Detainees out of control, psychological pressure from the bosses, the daily life under tension of the guards of the Toulouse-Seysses remand center
In an overcrowded prison, the prison staff of the Toulouse-Seysses remand center must manage more and more detainees with severe psychiatric pathologies or who are ready to take all the risks in order to establish their position within the prison. .
It happened a few days ago on the third floor of the Seysses prison. There was a pestilential smell coming from a cell. As the guards opened the door, they gasped. The prisoner had painted the walls of his jail with his own excrement. “In recent years, among prisoners, we have seen more and more serious psychiatric cases. Quite simply because there is not enough room for them in secure hospitals”, reports Clensy, guard at Seysses and member of the SPS, (prison guards’ union). The young man largely returned from the speeches he heard during his training: “Our instructors sold us the idea that we were going to play a role in the reintegration of incarcerated people. The reality is that there is one supervisor for 130 inmates, in fact, we are reduced to being simple door openers. The prison was designed to accommodate 595 inmates, today there are more than 1,000.” The supervisor must live with constant psychological pressure even outside working hours.” A few months ago, Clensy had a funny surprise when he returned to his home.
“Fire at the Jail”
The walls at the entrance to his home had been tagged overnight. We could read “Fire at the prison” or even “Rather a baker than a maton” undoubtedly a direct reference to Hensy’s rather massive physique… “The prisoners or their relatives film us or can photograph our vehicles. This allows us to locate, to know where we live.

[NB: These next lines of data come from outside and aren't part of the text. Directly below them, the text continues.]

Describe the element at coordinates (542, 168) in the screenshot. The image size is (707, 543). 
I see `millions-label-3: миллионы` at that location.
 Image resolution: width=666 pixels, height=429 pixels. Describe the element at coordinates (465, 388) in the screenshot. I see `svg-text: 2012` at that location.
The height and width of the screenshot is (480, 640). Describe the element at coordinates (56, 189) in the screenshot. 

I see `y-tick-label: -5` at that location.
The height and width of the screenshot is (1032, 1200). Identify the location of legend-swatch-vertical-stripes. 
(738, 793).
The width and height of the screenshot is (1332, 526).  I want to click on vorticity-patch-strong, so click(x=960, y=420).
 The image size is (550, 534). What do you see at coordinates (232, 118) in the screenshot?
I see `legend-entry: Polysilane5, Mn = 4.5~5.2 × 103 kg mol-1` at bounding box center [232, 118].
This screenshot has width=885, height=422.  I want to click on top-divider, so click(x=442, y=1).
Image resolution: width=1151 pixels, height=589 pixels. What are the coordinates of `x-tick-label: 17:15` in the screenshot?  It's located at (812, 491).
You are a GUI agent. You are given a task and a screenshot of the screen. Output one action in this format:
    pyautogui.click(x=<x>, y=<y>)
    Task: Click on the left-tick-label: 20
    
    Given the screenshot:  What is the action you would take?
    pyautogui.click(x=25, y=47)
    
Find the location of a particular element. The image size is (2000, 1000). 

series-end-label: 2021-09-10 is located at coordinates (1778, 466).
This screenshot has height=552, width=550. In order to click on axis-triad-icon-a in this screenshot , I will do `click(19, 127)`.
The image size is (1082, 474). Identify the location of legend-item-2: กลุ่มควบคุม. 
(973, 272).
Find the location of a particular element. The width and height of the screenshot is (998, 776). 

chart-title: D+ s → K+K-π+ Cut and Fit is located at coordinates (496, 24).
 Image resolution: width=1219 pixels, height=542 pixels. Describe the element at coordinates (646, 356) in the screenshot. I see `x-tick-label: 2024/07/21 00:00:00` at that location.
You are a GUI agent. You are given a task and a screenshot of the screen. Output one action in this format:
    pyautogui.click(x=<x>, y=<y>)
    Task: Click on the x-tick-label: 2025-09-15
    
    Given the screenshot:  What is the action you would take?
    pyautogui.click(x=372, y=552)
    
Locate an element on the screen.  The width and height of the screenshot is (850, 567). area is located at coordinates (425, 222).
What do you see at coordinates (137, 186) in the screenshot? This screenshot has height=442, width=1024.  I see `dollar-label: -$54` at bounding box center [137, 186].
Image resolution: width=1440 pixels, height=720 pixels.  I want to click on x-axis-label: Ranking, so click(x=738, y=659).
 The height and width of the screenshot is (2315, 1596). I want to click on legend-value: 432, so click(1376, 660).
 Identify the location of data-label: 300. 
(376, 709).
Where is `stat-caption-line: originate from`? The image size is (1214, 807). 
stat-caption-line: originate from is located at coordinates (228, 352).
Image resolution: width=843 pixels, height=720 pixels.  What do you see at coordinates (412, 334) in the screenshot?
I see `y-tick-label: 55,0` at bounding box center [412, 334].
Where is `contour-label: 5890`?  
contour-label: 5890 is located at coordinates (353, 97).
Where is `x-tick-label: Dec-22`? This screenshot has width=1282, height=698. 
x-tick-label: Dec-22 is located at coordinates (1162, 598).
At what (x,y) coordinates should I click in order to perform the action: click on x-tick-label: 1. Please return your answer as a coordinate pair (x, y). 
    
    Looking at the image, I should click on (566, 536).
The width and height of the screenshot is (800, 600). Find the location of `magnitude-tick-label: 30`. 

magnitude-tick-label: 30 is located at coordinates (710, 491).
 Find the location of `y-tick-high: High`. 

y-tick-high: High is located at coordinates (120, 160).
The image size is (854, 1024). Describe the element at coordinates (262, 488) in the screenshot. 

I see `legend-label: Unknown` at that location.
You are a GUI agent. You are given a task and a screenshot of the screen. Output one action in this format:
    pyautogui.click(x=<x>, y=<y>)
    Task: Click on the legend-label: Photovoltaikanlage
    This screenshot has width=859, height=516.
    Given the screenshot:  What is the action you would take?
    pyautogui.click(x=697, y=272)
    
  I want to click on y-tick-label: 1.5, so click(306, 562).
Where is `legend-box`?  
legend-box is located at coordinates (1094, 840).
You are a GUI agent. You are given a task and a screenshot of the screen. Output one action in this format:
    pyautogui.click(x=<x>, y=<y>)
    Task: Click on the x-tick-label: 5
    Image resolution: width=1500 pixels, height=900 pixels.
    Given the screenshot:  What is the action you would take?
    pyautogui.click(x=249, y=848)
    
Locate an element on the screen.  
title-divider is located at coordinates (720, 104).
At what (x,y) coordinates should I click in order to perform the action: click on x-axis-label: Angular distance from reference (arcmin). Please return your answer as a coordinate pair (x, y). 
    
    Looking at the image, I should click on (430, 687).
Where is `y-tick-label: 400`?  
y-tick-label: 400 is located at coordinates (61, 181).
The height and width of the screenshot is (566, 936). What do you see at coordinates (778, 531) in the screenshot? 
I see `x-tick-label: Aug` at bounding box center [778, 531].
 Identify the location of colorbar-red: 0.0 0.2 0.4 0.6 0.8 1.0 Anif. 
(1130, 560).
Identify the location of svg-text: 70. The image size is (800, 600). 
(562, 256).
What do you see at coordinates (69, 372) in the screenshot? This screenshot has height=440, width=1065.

It’s a way for them to try to exert psychological pressure on us”, assures David Mathieu, local secretary of the SPS, employed in Seysses since 2004.
The profile of delinquents imprisoned in Seysses has changed in recent years. The number of foreign prisoners jumped at the expense of locals. Julien, an experienced guard, remembers an event which, with hindsight, sounds like a change of era: “I saw one of the bosses from the Toulouse neighborhoods running in the courtyard. As he ran he was screaming: save me , they’re going to plant me! He had people from Mostaganem(1) on his heels… This scene would have been unimaginable a few months earlier. The balance of power had clearly changed.”
The power to change hands
To the detriment of prison staff, as David Mathieu explains: “The bandits in the neighborhoods more or less respected the rules. They knew that by going off course, they risked a transfer. And that, they did not want. “The relatives, the family, it is vital for them. Those of Mostaganem, most of them in an irregular situation, have nothing to lose. They are potentially more dangerous for the prisoners and for the supervisors.”
For the local secretary of the SPS, there is more serious. The action of the projectors, these individuals who swing parcels over the enclosure walls intended for the detainees, weakens the remand center: “They swing stup. This favors the settling of scores for traffic control. If we manage to curb this scourge, it will largely calm the atmosphere. For that, we obviously need more human resources”, The SPS calls for around thirty additional supervisory positions, a handful of which would have the mission of prevent the “projectors” from operating.